* Task requirements *
Return all the lines below exactly as written. Drop every picture.
Records provided START
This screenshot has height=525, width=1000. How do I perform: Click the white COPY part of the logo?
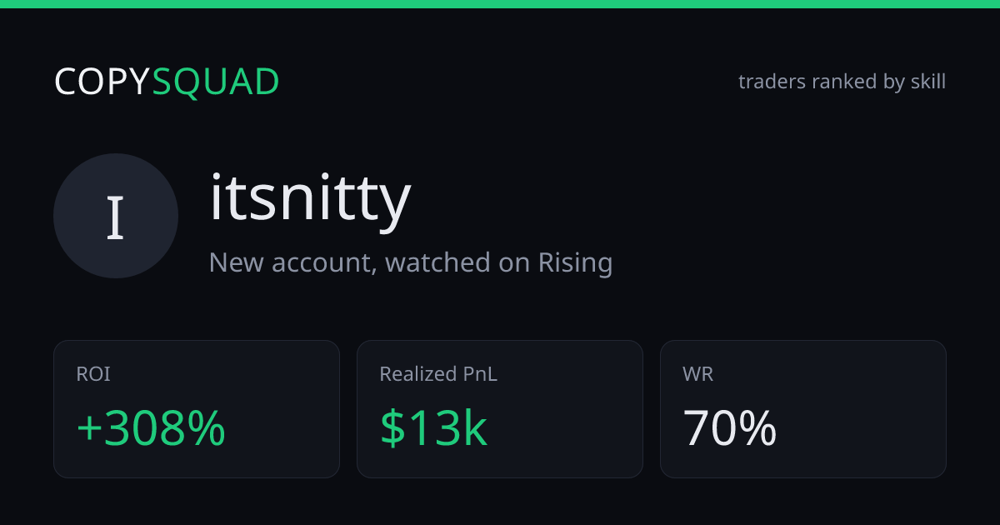[103, 82]
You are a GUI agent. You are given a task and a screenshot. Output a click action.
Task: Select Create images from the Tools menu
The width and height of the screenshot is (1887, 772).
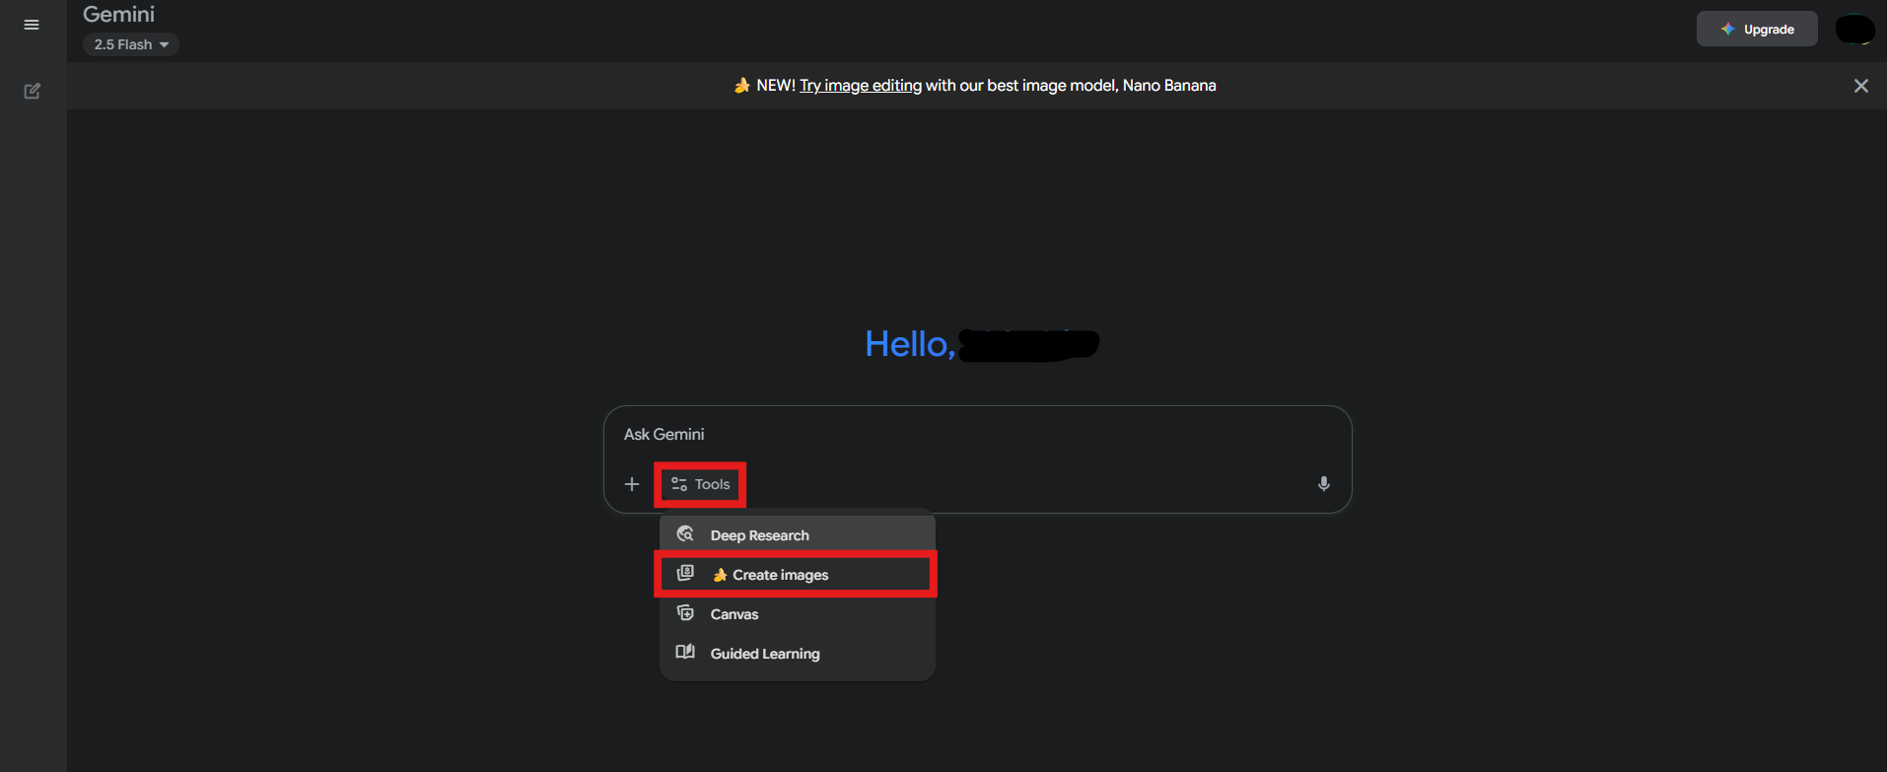780,575
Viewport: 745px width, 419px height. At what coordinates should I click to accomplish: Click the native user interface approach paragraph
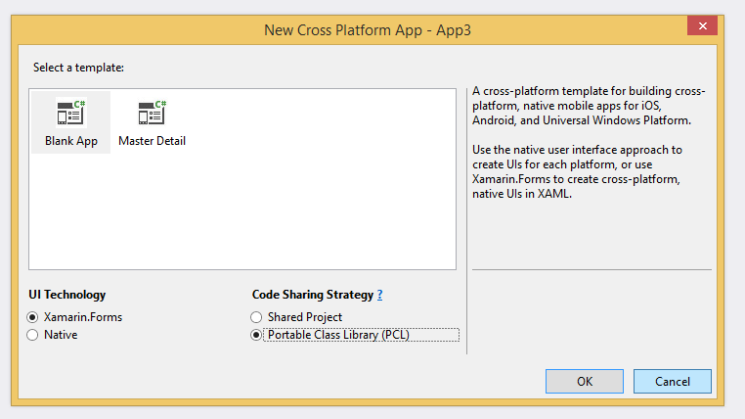576,172
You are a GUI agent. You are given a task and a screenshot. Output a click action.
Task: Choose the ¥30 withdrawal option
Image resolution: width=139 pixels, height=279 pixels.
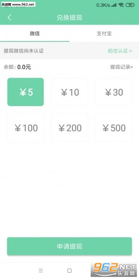[114, 92]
Records provided END
* Answer to the exercise *
This screenshot has height=525, width=1000. How do I perform: Click the white COPY part of the logo?
[103, 82]
You are a GUI agent. You are given a task and a screenshot. Output a click action.
Task: Select Create images from the Tools menu
The width and height of the screenshot is (1887, 772).
780,575
Viewport: 745px width, 419px height. At what coordinates should I click to accomplish: Click the native user interface approach paragraph
576,172
You are a GUI agent. You are given a task and a screenshot. Output a click action.
Task: Choose the ¥30 withdrawal option
Image resolution: width=139 pixels, height=279 pixels.
[114, 92]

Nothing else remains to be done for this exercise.